Key Establishment: This is the broader umbrella term that encompasses any protocol by which parties establish a shared secret key. It includes both key agreement and key transport as subcategories. Key establishment is the general goal, while key agreement and key transport are the two main approaches to achieving it.
Key Agreement: A protocol where two or more parties jointly contribute to the establishment of a shared secret key, with all parties having equal influence over the key’s value. Crucially, no single party can predetermine the key value. The most common example is Diffie-Hellman key exchange (also known as Non-Interactive Key Exchange or NIKE for short), where both parties contribute public values, and the resulting shared secret depends on contributions from both sides. Key agreement is typically achieved through asymmetric cryptography.

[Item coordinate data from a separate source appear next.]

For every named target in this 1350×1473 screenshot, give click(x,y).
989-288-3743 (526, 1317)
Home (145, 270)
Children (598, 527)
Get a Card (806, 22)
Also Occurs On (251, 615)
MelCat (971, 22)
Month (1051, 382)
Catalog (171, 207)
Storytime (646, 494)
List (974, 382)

Key Transport: A protocol where one party generates or already possesses a key and securely transmits it to the other party (or parties). Unlike key agreement, only one party determines the key value. A typical example is encrypting a symmetric session key with the recipient’s public key (as in RSA key transport). The key originator has complete control over the key value. Of notable interest, Key Encapsulation Mechanisms (such as ML-KEM) are Key Transport schemes, but in modern times, they are simply called KEMs and not referred to as Key Transport.
Agreement vs Transport: The key distinction is about who controls the key value: in key agreement, all parties contribute; in key transport, one party chooses and sends; and key establishment is simply the umbrella term for accomplishing either of these goals.